━━━━━ MATERIAL PROVIDED

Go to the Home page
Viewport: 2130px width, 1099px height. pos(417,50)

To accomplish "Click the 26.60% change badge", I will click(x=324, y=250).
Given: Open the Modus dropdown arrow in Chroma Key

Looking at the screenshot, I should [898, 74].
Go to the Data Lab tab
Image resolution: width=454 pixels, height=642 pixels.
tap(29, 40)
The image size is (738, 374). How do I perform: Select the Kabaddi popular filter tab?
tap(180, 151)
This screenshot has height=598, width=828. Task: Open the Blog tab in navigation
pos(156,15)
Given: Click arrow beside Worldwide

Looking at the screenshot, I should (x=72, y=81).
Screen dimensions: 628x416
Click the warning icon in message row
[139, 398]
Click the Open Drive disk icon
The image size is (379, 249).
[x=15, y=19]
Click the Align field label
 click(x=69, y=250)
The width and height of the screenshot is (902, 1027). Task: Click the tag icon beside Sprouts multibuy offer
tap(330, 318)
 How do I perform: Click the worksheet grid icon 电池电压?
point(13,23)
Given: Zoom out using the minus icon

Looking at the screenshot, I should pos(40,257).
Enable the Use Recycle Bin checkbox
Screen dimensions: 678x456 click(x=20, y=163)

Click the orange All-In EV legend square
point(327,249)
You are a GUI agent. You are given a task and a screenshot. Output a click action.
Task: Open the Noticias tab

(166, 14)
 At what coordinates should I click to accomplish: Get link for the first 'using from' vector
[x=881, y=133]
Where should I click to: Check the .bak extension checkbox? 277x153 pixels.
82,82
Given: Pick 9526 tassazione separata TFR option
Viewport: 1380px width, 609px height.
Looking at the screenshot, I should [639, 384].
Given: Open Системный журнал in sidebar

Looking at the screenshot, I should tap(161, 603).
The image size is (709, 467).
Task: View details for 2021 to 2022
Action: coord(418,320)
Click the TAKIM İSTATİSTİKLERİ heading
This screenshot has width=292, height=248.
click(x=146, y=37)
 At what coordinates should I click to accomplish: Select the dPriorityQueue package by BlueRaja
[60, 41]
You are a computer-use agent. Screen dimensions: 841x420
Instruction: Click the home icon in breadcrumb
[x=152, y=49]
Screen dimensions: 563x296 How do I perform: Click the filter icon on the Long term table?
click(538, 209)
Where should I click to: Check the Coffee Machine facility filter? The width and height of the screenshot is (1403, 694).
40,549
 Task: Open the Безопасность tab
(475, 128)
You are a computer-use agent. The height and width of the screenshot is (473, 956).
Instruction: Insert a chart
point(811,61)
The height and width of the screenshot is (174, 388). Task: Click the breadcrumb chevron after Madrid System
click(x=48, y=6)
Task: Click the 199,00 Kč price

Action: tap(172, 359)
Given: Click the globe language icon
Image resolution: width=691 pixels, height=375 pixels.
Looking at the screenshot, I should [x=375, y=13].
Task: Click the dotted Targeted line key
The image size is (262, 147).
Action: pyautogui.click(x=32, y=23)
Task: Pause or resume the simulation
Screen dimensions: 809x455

━━━━━━━━━━

PROBLEM TO WORK ON
Rewrite everything from the line containing "At what coordinates should I click to accomplish: Get" down to the line containing "Action: pyautogui.click(x=32, y=23)", swapping "breadcrumb" for "path bar" and leaving the rest untouched. Give only those lines.

REPLY TO THE TASK
 At what coordinates should I click to accomplish: Get link for the first 'using from' vector
[x=881, y=133]
Where should I click to: Check the .bak extension checkbox? 277x153 pixels.
82,82
Given: Pick 9526 tassazione separata TFR option
Viewport: 1380px width, 609px height.
Looking at the screenshot, I should [639, 384].
Given: Open Системный журнал in sidebar

Looking at the screenshot, I should tap(161, 603).
The image size is (709, 467).
Task: View details for 2021 to 2022
Action: coord(418,320)
Click the TAKIM İSTATİSTİKLERİ heading
This screenshot has width=292, height=248.
click(x=146, y=37)
 At what coordinates should I click to accomplish: Select the dPriorityQueue package by BlueRaja
[60, 41]
You are a computer-use agent. Screen dimensions: 841x420
Instruction: Click the home icon in path bar
[x=152, y=49]
Screen dimensions: 563x296 How do I perform: Click the filter icon on the Long term table?
click(538, 209)
Where should I click to: Check the Coffee Machine facility filter? The width and height of the screenshot is (1403, 694).
40,549
 Task: Open the Безопасность tab
(475, 128)
You are a computer-use agent. The height and width of the screenshot is (473, 956).
Instruction: Insert a chart
point(811,61)
The height and width of the screenshot is (174, 388). Task: Click the path bar chevron after Madrid System
click(x=48, y=6)
Task: Click the 199,00 Kč price

Action: tap(172, 359)
Given: Click the globe language icon
Image resolution: width=691 pixels, height=375 pixels.
Looking at the screenshot, I should [x=375, y=13].
Task: Click the dotted Targeted line key
The image size is (262, 147).
Action: pyautogui.click(x=32, y=23)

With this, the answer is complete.